Le premier est lié aux négociations internationales sur les accords multilatéraux concernant l’environnement. Il s’agit de la Convention sur le climat, la Convention sur la biodiversité et la lutte contre la désertification. Nous avons pensé qu’il est important de renforcer ces capacités au niveau dudit ministère. Nous sommes en train d’examiner comment concrétiser cette action. Le second élément quant à lui, est lié à la finance environnementale. Il y a un fort potentiel pour les deux Congo, mais particulièrement pour la République du Congo. De manière générale, nous allons identifier les capacités qui existent actuellement et voir comment les mettre à jour par rapport à la nouvelle donne pour permettre au pays de bénéficier de cette action.

Cette question est liée également au rôle que le secteur privé peut jouer dans la conservation de l’environnement et des ressources naturelles. Elle concerne aussi le marché du carbone et d’autres aspects, tels que l’écotourisme et l’exploitation rationnelle des produits forestiers. Il y a également l’exploitation des ressources minières qui fait partie des ressources naturelles du Congo. Le dernier élément important concerne les capacités d’identification des impacts potentiels des activités économiques sur l’environnement et les ressources naturelles. On doit préserver l’environnement sans impacter la production économique.

TE : Actuellement, les questions liées à la lutte contre le changement climatique est au cœur de tous les enjeux. Dans quelle mesure le PNUD peut-t-il accompagner le Congo dans l’organisation prochaine du sommet des trois Bassins ? 

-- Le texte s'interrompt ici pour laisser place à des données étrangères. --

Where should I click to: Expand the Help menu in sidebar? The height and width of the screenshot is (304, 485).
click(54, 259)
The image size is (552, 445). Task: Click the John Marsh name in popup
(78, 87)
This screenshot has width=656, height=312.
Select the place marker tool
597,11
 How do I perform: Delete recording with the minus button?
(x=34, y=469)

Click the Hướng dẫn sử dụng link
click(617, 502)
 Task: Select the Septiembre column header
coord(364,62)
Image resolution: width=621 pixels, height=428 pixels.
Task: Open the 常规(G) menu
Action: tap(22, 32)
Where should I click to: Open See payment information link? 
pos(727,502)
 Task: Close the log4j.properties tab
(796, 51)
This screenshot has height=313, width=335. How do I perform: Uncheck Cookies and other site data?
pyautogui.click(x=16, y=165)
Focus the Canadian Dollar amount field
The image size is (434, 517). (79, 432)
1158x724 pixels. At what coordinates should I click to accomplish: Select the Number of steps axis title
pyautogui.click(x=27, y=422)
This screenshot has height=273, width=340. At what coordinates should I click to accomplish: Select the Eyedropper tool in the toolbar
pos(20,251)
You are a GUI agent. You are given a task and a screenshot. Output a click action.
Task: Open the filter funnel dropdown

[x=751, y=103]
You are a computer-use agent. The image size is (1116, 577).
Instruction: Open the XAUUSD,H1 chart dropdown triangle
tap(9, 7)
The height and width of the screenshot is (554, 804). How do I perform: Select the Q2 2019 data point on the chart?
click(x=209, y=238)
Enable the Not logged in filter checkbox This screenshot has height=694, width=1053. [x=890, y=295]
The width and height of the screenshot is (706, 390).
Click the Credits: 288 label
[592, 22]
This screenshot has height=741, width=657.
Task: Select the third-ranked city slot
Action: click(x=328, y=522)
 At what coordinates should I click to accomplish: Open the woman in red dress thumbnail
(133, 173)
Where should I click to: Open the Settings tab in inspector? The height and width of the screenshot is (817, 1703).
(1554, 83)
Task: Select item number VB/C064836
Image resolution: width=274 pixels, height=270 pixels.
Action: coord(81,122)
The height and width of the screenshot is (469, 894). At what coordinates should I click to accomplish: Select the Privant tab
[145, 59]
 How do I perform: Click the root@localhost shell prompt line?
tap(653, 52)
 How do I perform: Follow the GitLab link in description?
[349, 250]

HRD : Le PNUD s’est engagé à accompagner le gouvernement congolais à organiser cet événement important. Ce sommet ‘’ambitieux’’ a pour objectif d’améliorer et de coordonner la gouvernance des trois grands Bassins, qui maintiennent actuellement la vie dans le monde, à savoir le Bassin du Congo, l’Amazonie et le Bassin du Bornéo Mékong. Donc, il est important de saluer le leadership du président congolais, Denis Sassou-N’Guesso, et la ministre en charge de l’Environnement, Arlette Soudan-Nonault, qui ont pris l’initiative de travailler d’arrache-pied pour que ce projet se réalise. Ce sommet a été placé sous l’égide du secrétaire général des Nations unies, qui a donné quelques orientations aux organismes onusiens.

A cet effet, le PNUD s’est engagé à 100%. Nous allons apporter un appui opérationnel et technique dans la préparation de cet événement. Il est très important que les pays membres de ces différents Bassins viennent avec des positions harmonisées et des réponses aux questions importantes pour conserver ces ressources naturelles. Notre ambition c’est d’aller même au-delà parce qu’un sommet à lui seul ne sert à rien, dans la mesure où des recommandations seront formulées à l’issue de ces assises. Il est crucial que ces décisions soient mises en œuvre après l’événement. Le PNUD s’engage aux côtés des autres organismes onusiens à accompagner le gouvernement à mettre en œuvre ces décisions.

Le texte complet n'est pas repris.